>>
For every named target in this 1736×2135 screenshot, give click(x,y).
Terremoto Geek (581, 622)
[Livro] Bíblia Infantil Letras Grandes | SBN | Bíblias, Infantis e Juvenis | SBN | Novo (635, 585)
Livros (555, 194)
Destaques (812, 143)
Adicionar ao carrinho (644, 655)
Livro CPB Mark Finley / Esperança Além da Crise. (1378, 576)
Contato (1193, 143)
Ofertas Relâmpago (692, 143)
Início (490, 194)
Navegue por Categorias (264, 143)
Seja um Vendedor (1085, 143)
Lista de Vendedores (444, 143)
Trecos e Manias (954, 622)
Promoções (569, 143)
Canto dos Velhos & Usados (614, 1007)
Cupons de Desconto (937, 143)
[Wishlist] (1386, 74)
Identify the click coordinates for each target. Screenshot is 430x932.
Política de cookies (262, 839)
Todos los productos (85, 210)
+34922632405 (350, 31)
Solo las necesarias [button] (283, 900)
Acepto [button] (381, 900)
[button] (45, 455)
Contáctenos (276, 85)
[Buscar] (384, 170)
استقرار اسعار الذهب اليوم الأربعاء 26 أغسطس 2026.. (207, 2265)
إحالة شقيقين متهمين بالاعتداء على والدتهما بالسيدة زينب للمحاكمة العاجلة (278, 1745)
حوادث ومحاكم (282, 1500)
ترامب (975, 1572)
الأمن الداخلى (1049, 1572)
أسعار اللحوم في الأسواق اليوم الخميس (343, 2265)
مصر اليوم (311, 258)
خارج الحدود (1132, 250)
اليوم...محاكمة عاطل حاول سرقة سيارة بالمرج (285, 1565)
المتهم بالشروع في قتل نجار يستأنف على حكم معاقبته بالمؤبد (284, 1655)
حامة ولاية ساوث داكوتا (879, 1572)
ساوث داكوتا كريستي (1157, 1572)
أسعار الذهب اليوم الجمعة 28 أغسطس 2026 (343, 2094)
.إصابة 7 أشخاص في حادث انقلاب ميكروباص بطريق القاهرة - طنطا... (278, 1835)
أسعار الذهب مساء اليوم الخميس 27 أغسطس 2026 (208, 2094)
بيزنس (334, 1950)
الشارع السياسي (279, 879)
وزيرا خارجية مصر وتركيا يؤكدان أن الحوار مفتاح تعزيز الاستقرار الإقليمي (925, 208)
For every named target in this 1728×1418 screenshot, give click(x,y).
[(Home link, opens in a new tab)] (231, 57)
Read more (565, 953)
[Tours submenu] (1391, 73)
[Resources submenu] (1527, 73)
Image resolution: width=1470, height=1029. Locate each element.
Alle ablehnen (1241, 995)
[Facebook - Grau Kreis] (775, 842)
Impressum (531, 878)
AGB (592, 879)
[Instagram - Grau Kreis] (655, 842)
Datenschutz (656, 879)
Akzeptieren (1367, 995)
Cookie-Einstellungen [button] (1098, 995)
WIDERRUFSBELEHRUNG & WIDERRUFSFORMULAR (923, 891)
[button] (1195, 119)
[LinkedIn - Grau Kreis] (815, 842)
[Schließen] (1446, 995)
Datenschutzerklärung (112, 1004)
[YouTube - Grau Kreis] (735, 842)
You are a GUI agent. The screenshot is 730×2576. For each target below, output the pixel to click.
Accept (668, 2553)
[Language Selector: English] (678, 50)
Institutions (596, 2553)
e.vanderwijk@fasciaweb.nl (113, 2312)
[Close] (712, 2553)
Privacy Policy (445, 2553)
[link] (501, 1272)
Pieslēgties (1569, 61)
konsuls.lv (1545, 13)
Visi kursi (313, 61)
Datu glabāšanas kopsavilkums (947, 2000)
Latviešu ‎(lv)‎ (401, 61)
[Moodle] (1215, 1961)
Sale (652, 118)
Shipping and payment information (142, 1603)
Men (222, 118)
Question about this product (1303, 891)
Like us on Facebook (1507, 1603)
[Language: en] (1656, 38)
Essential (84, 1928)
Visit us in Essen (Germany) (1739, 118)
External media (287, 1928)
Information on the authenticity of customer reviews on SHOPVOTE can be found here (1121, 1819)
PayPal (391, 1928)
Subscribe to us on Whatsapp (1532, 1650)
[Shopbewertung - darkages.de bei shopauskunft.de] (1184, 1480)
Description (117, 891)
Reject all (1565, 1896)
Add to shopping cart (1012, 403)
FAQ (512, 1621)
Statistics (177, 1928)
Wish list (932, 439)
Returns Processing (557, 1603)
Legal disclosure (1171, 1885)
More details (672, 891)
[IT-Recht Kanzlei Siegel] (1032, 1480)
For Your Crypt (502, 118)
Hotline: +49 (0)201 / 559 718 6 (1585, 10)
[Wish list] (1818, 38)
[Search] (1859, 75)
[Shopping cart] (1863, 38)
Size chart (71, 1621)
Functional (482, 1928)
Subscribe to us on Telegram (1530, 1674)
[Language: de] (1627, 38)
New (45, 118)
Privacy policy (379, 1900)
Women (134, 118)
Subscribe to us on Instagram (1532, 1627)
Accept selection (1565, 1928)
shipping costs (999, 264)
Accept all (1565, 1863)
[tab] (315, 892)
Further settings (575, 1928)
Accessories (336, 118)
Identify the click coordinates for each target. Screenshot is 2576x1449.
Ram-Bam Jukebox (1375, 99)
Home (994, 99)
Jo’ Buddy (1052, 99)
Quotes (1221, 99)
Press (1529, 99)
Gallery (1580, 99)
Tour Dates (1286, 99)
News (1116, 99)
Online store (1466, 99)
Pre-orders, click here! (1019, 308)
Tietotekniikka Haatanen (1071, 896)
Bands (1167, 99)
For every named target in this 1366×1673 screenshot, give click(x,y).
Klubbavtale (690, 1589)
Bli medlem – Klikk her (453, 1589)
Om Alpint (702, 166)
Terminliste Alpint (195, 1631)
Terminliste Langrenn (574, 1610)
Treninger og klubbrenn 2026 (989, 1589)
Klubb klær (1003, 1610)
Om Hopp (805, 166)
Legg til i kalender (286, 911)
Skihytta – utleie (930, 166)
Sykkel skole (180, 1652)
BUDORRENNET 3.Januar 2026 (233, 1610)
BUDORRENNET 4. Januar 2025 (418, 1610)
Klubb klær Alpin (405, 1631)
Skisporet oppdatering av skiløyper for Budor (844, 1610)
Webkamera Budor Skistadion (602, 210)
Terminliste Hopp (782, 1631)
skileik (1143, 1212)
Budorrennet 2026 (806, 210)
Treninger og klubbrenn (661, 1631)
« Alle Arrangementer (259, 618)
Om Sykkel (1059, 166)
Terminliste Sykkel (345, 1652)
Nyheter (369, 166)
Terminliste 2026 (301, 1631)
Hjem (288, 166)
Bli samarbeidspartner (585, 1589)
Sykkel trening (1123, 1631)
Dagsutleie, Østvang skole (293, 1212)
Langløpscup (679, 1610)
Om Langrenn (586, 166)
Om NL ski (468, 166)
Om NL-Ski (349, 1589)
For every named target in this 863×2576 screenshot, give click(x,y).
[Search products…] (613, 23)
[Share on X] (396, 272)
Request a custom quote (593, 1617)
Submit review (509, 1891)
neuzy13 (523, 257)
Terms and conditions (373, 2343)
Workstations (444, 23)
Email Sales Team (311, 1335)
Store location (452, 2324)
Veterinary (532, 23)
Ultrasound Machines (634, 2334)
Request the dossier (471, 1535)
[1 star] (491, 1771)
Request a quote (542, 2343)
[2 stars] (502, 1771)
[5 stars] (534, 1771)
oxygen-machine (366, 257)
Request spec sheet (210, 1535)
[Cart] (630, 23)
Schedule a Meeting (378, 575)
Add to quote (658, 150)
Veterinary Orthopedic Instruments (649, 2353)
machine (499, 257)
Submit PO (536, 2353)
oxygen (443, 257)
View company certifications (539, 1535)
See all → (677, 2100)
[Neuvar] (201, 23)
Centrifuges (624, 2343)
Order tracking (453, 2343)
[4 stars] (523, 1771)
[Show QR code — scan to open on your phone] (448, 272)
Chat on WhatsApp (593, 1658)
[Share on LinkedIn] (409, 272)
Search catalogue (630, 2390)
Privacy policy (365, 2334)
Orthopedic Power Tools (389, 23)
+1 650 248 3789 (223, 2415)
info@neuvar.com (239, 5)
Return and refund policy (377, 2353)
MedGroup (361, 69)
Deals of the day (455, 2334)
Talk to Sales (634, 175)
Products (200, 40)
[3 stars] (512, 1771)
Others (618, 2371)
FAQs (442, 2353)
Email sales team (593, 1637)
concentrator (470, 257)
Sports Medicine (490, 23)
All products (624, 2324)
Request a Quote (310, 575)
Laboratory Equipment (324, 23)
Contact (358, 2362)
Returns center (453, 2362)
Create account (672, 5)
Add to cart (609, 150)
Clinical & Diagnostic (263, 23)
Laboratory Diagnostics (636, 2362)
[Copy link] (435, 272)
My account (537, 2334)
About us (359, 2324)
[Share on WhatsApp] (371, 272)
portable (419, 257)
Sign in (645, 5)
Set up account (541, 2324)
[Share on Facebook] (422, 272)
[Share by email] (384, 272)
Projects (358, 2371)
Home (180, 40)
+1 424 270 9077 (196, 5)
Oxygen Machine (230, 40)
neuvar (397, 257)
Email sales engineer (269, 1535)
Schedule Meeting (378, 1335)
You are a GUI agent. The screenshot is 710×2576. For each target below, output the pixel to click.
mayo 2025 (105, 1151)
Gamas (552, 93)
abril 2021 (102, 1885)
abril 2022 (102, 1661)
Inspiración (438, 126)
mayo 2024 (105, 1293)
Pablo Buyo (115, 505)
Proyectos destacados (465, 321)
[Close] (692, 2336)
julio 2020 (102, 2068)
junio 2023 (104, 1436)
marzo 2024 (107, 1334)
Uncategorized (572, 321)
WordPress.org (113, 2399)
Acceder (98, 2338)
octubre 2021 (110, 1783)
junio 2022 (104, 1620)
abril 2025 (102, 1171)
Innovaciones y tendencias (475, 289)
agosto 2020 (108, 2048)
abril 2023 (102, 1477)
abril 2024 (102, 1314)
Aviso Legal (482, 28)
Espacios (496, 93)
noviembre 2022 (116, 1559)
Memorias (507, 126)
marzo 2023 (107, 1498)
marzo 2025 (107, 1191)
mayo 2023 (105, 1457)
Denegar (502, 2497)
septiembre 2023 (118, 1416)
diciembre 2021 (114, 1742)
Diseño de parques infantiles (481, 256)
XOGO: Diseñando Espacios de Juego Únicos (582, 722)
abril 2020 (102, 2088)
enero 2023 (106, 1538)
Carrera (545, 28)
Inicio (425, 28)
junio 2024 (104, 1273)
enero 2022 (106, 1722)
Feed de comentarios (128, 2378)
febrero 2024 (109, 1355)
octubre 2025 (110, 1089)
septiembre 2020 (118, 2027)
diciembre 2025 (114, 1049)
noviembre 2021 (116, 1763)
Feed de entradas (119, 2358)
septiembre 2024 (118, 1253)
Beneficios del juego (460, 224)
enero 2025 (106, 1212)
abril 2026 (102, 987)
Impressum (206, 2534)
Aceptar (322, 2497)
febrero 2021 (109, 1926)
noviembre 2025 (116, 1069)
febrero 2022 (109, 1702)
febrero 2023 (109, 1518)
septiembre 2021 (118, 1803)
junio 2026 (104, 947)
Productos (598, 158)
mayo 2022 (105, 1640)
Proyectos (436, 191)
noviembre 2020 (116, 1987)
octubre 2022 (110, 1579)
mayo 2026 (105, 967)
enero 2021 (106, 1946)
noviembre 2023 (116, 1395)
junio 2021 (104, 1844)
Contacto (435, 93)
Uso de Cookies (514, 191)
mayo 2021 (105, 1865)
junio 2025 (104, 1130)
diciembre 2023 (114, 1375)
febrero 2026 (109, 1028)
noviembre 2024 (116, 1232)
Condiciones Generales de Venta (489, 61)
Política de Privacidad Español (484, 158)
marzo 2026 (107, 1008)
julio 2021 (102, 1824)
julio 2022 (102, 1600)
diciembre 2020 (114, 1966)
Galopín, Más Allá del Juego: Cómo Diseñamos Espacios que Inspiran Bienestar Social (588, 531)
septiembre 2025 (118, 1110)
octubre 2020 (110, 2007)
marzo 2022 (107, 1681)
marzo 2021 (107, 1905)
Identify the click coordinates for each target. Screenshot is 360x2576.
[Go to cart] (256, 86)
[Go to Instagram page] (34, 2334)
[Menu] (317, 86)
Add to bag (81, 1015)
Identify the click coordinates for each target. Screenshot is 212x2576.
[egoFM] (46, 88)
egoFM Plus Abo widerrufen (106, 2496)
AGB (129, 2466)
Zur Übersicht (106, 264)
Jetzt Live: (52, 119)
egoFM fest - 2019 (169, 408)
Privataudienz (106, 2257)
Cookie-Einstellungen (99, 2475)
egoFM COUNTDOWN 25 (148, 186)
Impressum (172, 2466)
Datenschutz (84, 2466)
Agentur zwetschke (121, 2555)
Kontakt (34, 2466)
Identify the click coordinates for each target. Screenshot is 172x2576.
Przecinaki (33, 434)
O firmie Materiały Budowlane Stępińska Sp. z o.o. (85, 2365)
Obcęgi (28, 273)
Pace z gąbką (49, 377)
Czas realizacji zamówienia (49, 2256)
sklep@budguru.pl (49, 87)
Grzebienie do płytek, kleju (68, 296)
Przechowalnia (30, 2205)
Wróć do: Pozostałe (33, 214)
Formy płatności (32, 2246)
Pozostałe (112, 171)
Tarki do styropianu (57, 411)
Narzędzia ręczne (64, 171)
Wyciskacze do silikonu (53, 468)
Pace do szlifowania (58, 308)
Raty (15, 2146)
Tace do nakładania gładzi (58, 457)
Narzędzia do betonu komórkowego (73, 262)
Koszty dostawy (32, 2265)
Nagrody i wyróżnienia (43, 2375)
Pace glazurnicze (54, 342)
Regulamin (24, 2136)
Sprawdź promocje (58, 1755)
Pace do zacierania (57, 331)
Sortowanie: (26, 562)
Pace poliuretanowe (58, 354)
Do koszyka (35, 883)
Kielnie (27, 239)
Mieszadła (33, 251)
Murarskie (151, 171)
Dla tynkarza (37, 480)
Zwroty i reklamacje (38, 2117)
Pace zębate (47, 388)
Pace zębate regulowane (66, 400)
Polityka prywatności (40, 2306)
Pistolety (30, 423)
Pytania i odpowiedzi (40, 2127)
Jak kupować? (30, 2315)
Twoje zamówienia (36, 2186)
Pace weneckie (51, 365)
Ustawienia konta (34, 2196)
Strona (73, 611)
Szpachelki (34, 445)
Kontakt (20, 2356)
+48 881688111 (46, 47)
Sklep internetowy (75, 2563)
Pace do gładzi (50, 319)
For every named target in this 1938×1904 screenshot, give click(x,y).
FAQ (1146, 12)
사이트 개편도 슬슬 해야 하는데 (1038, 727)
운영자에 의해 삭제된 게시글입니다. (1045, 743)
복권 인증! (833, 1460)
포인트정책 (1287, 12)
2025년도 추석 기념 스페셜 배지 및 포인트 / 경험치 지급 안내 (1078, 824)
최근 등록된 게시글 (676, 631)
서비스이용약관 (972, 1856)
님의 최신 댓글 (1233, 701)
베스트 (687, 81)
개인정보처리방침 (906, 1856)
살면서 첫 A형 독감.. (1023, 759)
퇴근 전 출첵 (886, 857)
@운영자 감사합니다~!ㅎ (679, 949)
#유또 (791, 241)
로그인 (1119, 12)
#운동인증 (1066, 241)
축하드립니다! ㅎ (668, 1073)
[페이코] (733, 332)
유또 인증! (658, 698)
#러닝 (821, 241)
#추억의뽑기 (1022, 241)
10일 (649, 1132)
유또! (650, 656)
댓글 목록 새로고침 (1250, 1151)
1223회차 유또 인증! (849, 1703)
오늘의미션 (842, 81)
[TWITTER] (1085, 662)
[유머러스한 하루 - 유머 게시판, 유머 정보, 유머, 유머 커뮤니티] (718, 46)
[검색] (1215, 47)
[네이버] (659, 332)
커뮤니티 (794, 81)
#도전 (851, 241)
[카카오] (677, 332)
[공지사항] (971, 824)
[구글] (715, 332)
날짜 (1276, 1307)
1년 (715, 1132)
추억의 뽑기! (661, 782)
<<
Show every line of the records above that contains the word "Grau".

Solution -
[Facebook - Grau Kreis] (775, 842)
[Instagram - Grau Kreis] (655, 842)
[LinkedIn - Grau Kreis] (815, 842)
[YouTube - Grau Kreis] (735, 842)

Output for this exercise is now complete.